The Kings beat the New Jersey Devils 6-1 in what started out as a quiet and anxious night for many Kings fans. The Kings won the first three games of the finals but lost the next two, making it a 3-2 series.

“I was nervous. You can tell it was a more nervous crowd than it was on Wednesday,” said Andrew Arroyo, who watched the game from ESPN Zone.

The plaza at L.A. Live was quiet, too, after those who had tickets settled into the arena. Police barricaded the plaza so no one could cut across it. The game was not shown on the big screens, but speakers along Staples Center broadcasted the play-by-play and fans sat on the steps to listen in.

The doors were still open when the first goal of the game could be heard from outside the building. Then a second.

“It’s going to happen,” said Kings fan Max Adjore. He’d been waiting for someone to sell him a ticket, but for the right price. The box office sold single tickets for $775.

Then the loud horn trumpeted again, signaling a third Kings goal. The crowds inside roared and Adjore caved in.

“Now $300…” he trailed off, forked over the cash, and rushed inside to join the pandemonium.

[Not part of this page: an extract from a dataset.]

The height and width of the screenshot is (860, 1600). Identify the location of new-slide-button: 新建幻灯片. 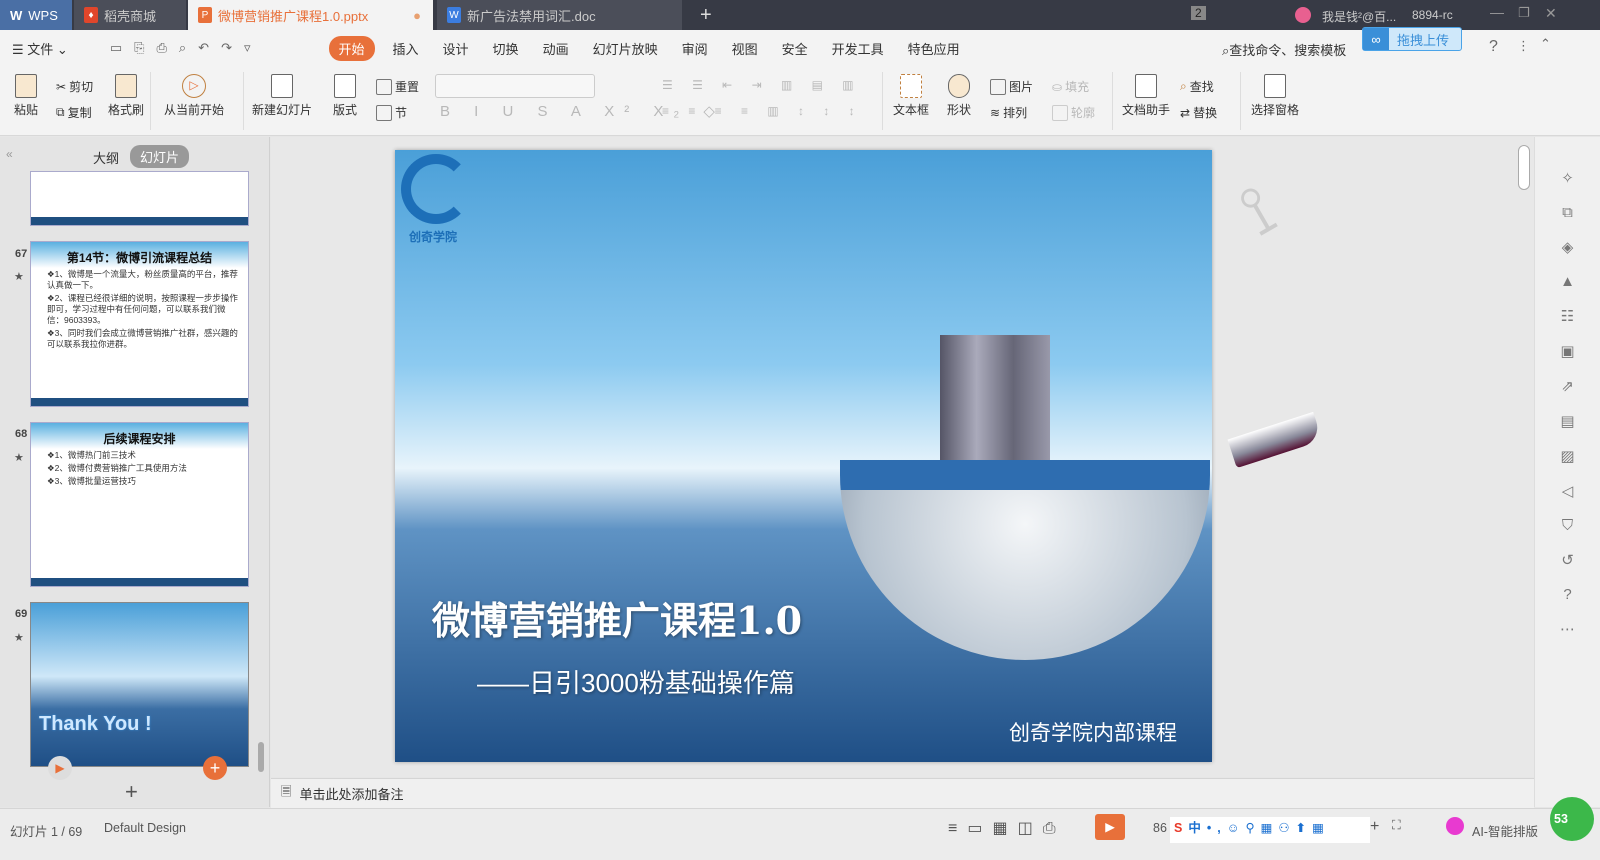
(282, 96).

The third goal was also the signal for LAPD to mobilize. As soon as the third period began, officers began staging in front of Staples Center and asking people to move away from the entrance.

“The Kings won it guys, congratulations. Let’s move,” one police officer’s radio announced.

With that, the small crowd downtown tossed confetti in the air, screamed and chanted, “We won the cup!” Some climbed statues outside but were asked to come down after pictures were taken. Police gradually pushed the crowd toward downtown and away from L.A. Live until the area was clear.

“Unbelievable, unbelievable…40 years I’ve been waiting. It’s just incredible. I’m in shock,” said David Freeman as he walked out of Staples Center.

Monday night the Kings ended and began a new chapter in L.A. sports history for fans who had waited since 1967 to see this happen, for fans who held their breath in 1993 when the cup was within reach and for fans who realized hockey in Los Angeles is big.

“It worked out all for this one moment for the Kings, for the community, for L.A.,” said Kings fan Edmond Urquiza. “Southern California hockey is going to catapult now.”

A championship parade is planned for Thursday at noon and will start near 5th and Figueroa streets.